Berdasarkan keterbukaan informasi Bursa Efek Indonesia (BEI) yang dilansir pada Rabu (4/5), Sekretaris Perusahaan PT Agung Podomoro Land Tbk, F. Justini Omas, menyampaikan bahwa perseroan telah menerima permintaan penjelasan dari otoritas bursa melalui SPE-IDXnet tertanggal 30 April 2026. Hal ini menyusul pemantauan bursa terhadap aktivitas transaksi APLN pada 29 April 2026 yang menunjukkan peningkatan signifikan.
Data bursa menunjukkan aktivitas transaksi saham APLN melonjak menjadi 989.948.800 saham dengan frekuensi sebanyak 47.390 kali.
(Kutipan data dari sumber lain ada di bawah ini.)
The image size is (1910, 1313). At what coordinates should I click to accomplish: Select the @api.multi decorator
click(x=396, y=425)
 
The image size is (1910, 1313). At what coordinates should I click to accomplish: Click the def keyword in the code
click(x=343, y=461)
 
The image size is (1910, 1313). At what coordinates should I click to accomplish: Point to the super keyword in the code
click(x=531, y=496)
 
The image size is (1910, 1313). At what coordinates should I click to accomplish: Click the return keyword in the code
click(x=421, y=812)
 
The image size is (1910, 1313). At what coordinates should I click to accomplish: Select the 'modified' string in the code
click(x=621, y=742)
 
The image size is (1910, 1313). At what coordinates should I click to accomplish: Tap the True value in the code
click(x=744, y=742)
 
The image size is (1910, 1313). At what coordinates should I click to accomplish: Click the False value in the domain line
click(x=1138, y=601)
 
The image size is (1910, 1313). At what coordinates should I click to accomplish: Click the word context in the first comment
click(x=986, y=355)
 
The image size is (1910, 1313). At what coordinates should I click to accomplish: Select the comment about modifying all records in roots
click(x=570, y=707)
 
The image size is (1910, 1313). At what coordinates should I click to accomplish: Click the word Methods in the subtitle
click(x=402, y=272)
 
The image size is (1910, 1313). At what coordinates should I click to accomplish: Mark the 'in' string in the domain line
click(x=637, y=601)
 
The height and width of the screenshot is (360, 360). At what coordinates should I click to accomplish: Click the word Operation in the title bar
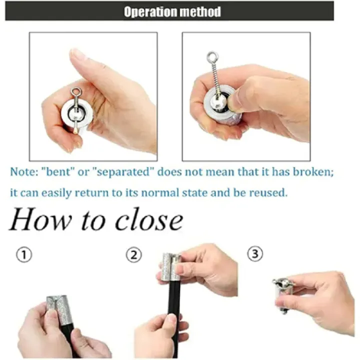click(150, 12)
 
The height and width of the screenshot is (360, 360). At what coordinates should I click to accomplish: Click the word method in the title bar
click(200, 12)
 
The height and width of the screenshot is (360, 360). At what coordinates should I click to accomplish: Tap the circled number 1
click(24, 254)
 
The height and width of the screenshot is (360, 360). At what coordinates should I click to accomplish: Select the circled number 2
click(134, 255)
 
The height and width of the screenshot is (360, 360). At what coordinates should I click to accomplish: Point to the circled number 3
click(255, 254)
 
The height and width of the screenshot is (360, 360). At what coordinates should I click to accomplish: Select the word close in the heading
click(149, 219)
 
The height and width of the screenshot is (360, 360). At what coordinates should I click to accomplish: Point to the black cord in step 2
click(174, 319)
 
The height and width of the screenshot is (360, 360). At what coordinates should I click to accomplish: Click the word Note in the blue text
click(24, 172)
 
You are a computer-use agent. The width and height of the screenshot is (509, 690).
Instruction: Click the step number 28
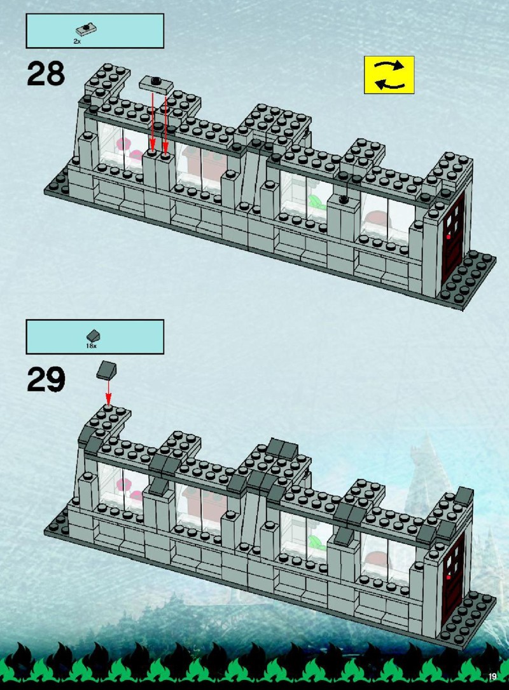(x=46, y=74)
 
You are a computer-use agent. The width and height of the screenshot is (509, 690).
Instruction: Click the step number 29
(x=46, y=379)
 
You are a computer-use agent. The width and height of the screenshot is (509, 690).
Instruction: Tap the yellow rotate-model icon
(x=389, y=75)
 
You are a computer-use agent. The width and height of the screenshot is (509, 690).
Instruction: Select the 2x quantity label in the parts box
(x=77, y=41)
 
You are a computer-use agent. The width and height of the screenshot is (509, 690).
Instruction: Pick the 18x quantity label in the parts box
(x=91, y=346)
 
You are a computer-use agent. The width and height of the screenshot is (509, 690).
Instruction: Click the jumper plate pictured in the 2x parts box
(x=86, y=30)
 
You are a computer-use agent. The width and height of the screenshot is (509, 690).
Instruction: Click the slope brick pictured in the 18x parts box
(x=93, y=336)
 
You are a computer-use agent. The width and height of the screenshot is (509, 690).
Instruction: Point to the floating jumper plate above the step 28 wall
(x=157, y=84)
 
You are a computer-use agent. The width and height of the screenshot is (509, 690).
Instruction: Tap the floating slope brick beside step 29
(x=107, y=370)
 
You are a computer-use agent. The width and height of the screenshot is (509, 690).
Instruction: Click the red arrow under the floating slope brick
(x=108, y=392)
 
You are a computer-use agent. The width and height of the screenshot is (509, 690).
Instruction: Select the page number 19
(x=492, y=677)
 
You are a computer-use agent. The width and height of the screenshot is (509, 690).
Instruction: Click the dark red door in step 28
(x=453, y=238)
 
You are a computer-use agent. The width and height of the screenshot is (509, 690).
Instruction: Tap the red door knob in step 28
(x=448, y=237)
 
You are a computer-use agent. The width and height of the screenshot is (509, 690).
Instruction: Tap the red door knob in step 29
(x=448, y=577)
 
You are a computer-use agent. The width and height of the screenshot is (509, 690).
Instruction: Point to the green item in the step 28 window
(x=316, y=202)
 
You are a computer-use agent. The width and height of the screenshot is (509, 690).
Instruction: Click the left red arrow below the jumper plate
(x=152, y=121)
Angka ini naik signifikan dibandingkan hari bursa sebelumnya yang hanya mencatatkan transaksi 39.676.300 saham dengan frekuensi 1.802 kali. Sejalan dengan volume tersebut, harga saham ditutup menguat Rp30 atau setara 16,13 persen ke level Rp216 per lembar saham.
BACA JUGA: Agung Podomoro Land Jual Mall Deli Park Medan Senilai Rp2,44 Triliun
Menanggapi hal tersebut, Justini menegaskan bahwa perseroan tidak mengetahui adanya informasi material atau kejadian penting yang belum diungkapkan kepada publik, baik yang memengaruhi nilai saham maupun kelangsungan hidup perusahaan. Perseroan juga menyatakan tidak mengetahui adanya aktivitas tertentu dari pemegang saham utama, anggota direksi, maupun dewan komisaris terkait perubahan kepemilikan saham pada saat lonjakan aktivitas terjadi.
Terkait rencana strategis ke depan, manajemen Agung Podomoro Land menyatakan belum memiliki rencana tindakan korporasi dalam waktu dekat, setidaknya untuk tiga bulan mendatang, yang dapat memengaruhi pencatatan saham di bursa. Pihak perseroan juga telah melakukan konfirmasi kepada pemegang saham mayoritas dan mendapatkan kepastian bahwa saat ini tidak ada transaksi tertentu yang sedang dilakukan oleh pemegang saham pengendali tersebut.